▶ _Given data_
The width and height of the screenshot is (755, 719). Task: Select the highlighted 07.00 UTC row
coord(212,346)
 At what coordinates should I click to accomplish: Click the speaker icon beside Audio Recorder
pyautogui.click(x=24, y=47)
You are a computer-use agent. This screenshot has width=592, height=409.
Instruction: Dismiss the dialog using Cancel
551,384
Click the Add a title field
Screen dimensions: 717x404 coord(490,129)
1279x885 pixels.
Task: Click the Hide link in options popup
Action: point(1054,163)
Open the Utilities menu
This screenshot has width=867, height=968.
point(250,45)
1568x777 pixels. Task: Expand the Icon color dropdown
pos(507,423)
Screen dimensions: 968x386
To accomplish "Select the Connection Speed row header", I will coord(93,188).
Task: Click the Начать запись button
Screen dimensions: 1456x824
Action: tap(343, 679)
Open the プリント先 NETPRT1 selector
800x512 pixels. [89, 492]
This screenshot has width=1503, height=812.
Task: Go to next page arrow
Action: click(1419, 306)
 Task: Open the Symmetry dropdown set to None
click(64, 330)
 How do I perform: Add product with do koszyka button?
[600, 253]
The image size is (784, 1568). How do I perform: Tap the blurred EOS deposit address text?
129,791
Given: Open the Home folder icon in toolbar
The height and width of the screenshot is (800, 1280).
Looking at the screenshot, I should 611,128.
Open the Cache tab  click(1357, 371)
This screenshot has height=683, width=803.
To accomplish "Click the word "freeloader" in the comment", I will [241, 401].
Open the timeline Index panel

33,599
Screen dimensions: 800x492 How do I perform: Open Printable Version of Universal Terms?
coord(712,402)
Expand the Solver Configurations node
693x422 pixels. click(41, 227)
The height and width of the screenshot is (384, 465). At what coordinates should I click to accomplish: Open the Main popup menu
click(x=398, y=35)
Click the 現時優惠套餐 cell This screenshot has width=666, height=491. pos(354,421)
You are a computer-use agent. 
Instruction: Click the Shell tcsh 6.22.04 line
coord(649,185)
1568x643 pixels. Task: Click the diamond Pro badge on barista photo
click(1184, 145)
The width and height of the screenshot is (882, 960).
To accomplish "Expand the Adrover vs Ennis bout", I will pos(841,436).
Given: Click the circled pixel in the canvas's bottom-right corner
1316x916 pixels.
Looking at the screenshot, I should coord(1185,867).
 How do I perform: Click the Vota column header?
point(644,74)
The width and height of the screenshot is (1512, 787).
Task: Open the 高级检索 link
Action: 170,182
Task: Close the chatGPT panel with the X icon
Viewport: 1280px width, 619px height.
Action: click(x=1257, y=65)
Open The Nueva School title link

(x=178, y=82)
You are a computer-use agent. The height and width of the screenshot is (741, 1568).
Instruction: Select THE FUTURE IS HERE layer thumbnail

▶ _Work instructions_
Your job is to set down the whole listing a second time, exactly.

▶ _Result of the exercise_
The width and height of the screenshot is (755, 719). Task: Select the highlighted 07.00 UTC row
coord(212,346)
 At what coordinates should I click to accomplish: Click the speaker icon beside Audio Recorder
pyautogui.click(x=24, y=47)
You are a computer-use agent. This screenshot has width=592, height=409.
Instruction: Dismiss the dialog using Cancel
551,384
Click the Add a title field
Screen dimensions: 717x404 coord(490,129)
1279x885 pixels.
Task: Click the Hide link in options popup
Action: point(1054,163)
Open the Utilities menu
This screenshot has width=867, height=968.
point(250,45)
1568x777 pixels. Task: Expand the Icon color dropdown
pos(507,423)
Screen dimensions: 968x386
To accomplish "Select the Connection Speed row header", I will coord(93,188).
Task: Click the Начать запись button
Screen dimensions: 1456x824
Action: tap(343, 679)
Open the プリント先 NETPRT1 selector
800x512 pixels. [89, 492]
This screenshot has width=1503, height=812.
Task: Go to next page arrow
Action: click(1419, 306)
 Task: Open the Symmetry dropdown set to None
click(64, 330)
 How do I perform: Add product with do koszyka button?
[600, 253]
The image size is (784, 1568). How do I perform: Tap the blurred EOS deposit address text?
129,791
Given: Open the Home folder icon in toolbar
The height and width of the screenshot is (800, 1280).
Looking at the screenshot, I should 611,128.
Open the Cache tab  click(1357, 371)
This screenshot has height=683, width=803.
To accomplish "Click the word "freeloader" in the comment", I will [241, 401].
Open the timeline Index panel

33,599
Screen dimensions: 800x492 How do I perform: Open Printable Version of Universal Terms?
coord(712,402)
Expand the Solver Configurations node
693x422 pixels. click(41, 227)
The height and width of the screenshot is (384, 465). At what coordinates should I click to accomplish: Open the Main popup menu
click(x=398, y=35)
Click the 現時優惠套餐 cell This screenshot has width=666, height=491. pos(354,421)
You are a computer-use agent. 
Instruction: Click the Shell tcsh 6.22.04 line
coord(649,185)
1568x643 pixels. Task: Click the diamond Pro badge on barista photo
click(1184, 145)
The width and height of the screenshot is (882, 960).
To accomplish "Expand the Adrover vs Ennis bout", I will pos(841,436).
Given: Click the circled pixel in the canvas's bottom-right corner
1316x916 pixels.
Looking at the screenshot, I should coord(1185,867).
 How do I perform: Click the Vota column header?
point(644,74)
The width and height of the screenshot is (1512, 787).
Task: Open the 高级检索 link
Action: 170,182
Task: Close the chatGPT panel with the X icon
Viewport: 1280px width, 619px height.
Action: click(x=1257, y=65)
Open The Nueva School title link

(x=178, y=82)
You are a computer-use agent. The height and width of the screenshot is (741, 1568).
Instruction: Select THE FUTURE IS HERE layer thumbnail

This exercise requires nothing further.